How we implement it:

Zero-Trust Architecture

  • Workspace isolation ensures customer data is never shared.
  • Each customer's workflows and data are siloed.
  • Cross-workspace access is prevented at infrastructure level.
  • Service-to-service authentication is enforced with serverless identity authentication.

Data Privacy Framework with self-hosted autobotAI workspace

  • Customer data remains in customer workspaces.
  • autobotAI does not access customer data except as authorized.
  • Data is encrypted in transit and at rest.
  • Customers control data retention and deletion.

Encryption Standards

  • All data in transit uses TLS 1.2 or higher.
  • Data at rest is encrypted using industry-standard algorithms.
  • Encryption keys are managed securely and rotated regularly with provider's default key mechanism.
  • Sensitive credentials are tokenized and encrypted.

Secure AI Integration

  • Third-party LLM calls (Amazon Bedrock, OpenAI) use secure, encrypted channels.
  • Prompts and responses do not contain customer PII unless explicitly needed. This can be additional controlled by LLM API provider using Guardrails.
  • Customer data is not used to train third-party models.
  • API calls are authenticated and authorized with respective AI provider authentication mechanism.

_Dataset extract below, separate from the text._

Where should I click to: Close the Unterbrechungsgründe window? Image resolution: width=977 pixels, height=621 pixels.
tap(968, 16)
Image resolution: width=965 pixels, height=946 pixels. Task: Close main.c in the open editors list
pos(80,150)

Permission-Based Execution

  • Bots / Agentic workflows execute only with the minimum permissions required
  • Credentials are scoped to specific resources and time periods.
  • Bot / Agentic workflow actions are restricted by role and policy.
  • Failed authorization attempts are logged.

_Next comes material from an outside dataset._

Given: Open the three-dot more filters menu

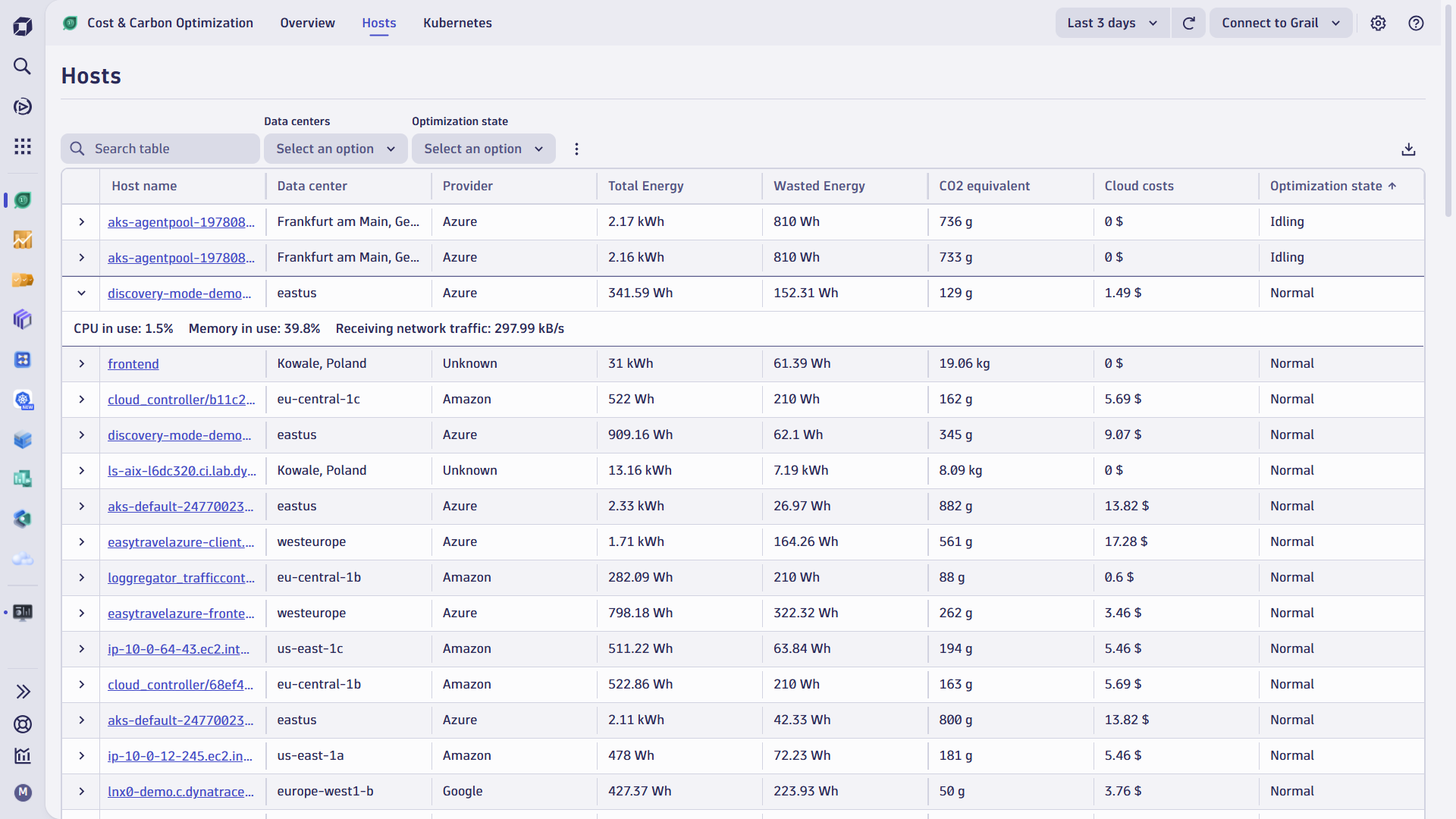Looking at the screenshot, I should tap(576, 149).
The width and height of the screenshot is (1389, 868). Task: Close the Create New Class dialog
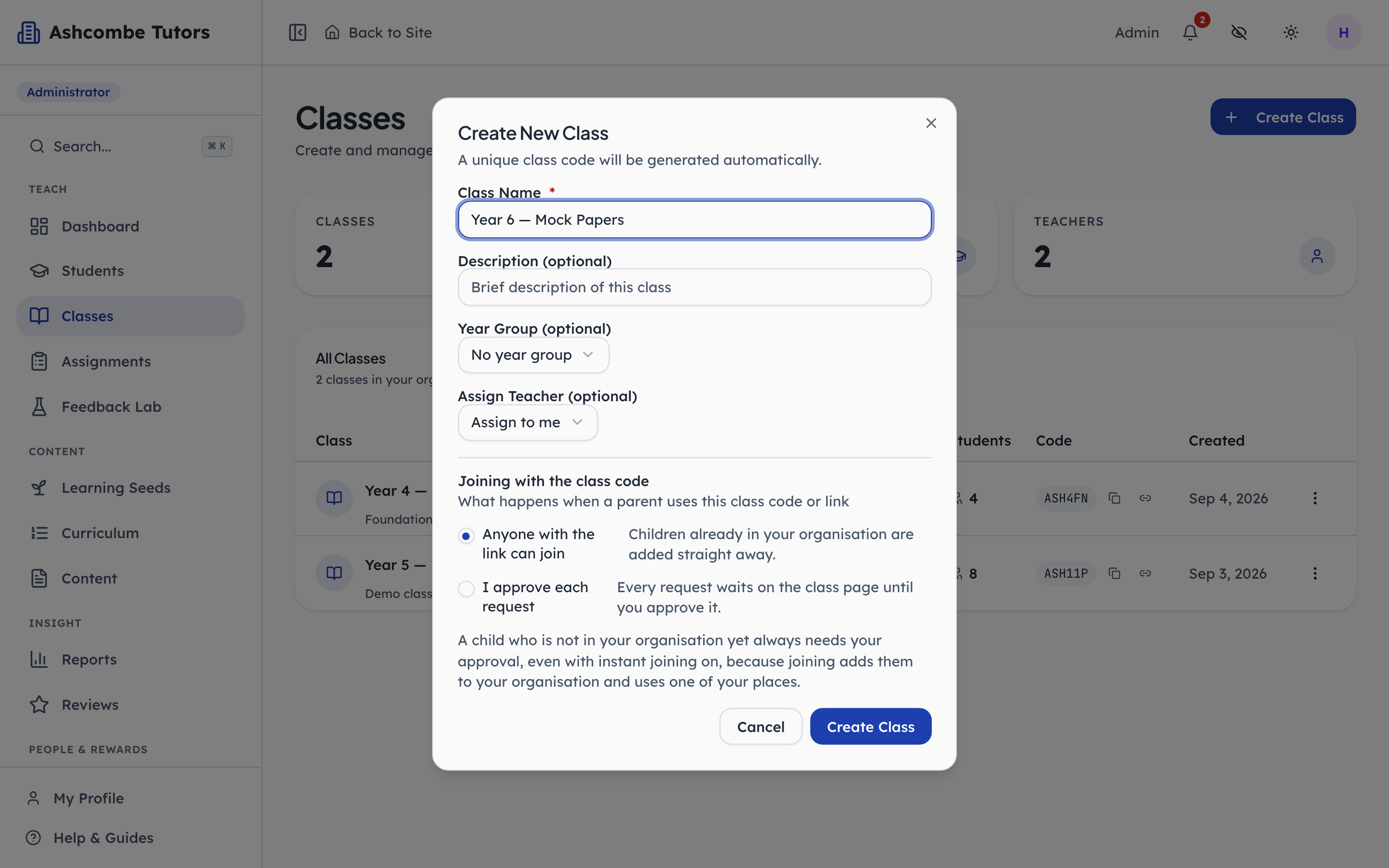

Audit Logging for Security

  • All security-relevant actions are logged with context.
  • Login attempts, permission changes, and sensitive actions are recorded.
  • Logs are immutable and stored securely.
  • Log retention meets compliance requirements.

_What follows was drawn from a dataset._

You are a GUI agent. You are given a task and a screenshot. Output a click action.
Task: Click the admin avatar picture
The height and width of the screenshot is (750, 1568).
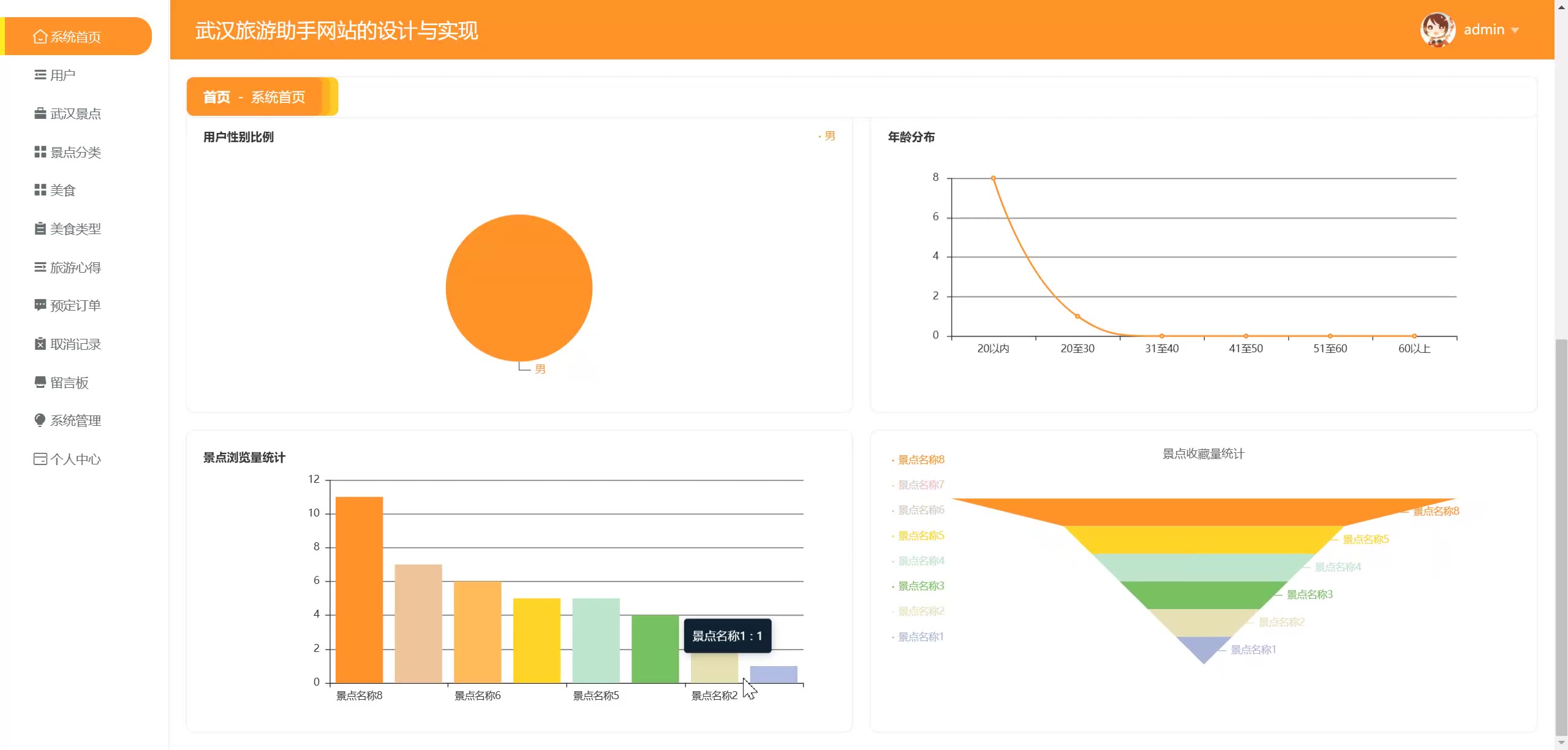click(1437, 29)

How to use this: Deploy autobotAI in isolated workspaces. Use role-based access controls. Enable encryption for all data. Monitor security audit logs regularly.

7. Compliance

What it means: Ensuring automation aligns with regulatory requirements and customer-specific compliance needs.

How we implement it:

Compliance Insights Dashboard

  • Real-time visibility into which resources are compliant
  • IT resources (Cloud and Container environment) Violations are detected and flagged automatically
  • Remediation recommendations are generated with evidence
  • Compliance status trends are tracked over time

Automated Compliance Checks

  • Workflows automatically scan for common compliance issues (e.g., unencrypted data, overprivileged access)
  • Policies are encoded into automation rules
  • Checks run continuously without manual intervention
  • Results feed into compliance reporting

Regulatory Framework Support

  • autobotAI supports major compliance frameworks (SOC 2, HIPAA, GDPR, RBI etc.)
  • Workflows can be configured to enforce specific regulatory requirements
  • Evidence collection is automated to support audit readiness
  • Compliance documentation is generated automatically

Evidence Collection for Audits

  • Compliance checks generate detailed evidence
  • Remediation actions are fully documented
  • Audit trails show who authorized each compliance action
  • Reports can be exported for external auditors

AI Guardrails for Compliance

  • Content filtering and advanced reasoning provided by LLM provider can provide AI-generated workflows from violating compliance rules.
  • Safety checks with agent system prompts ensure recommendations don't breach policies.
  • Sensitive data handling is validated before execution.
  • autobotAI can integrate with partner compliance tools like Wiz, Crowdstrike, trendmciro etc to automate violation remediation.

Customer-Specific Requirements

  • Workflows can be customized to match customer compliance needs
  • Policy definitions are flexible and customer-configurable
  • Compliance rules can be added by integrating additional external posture management solutions like CSPM, KSPM, AISPM etc.
  • Override processes for exceptions are documented and controlled

Data Retention & Deletion

  • Customer controls data retention policies.
  • Optional Automated deletion enforces retention limits.

How to use this: Configure compliance policies relevant to your industry. Enable automated compliance checks. Review compliance insights regularly. Maintain audit-ready documentation.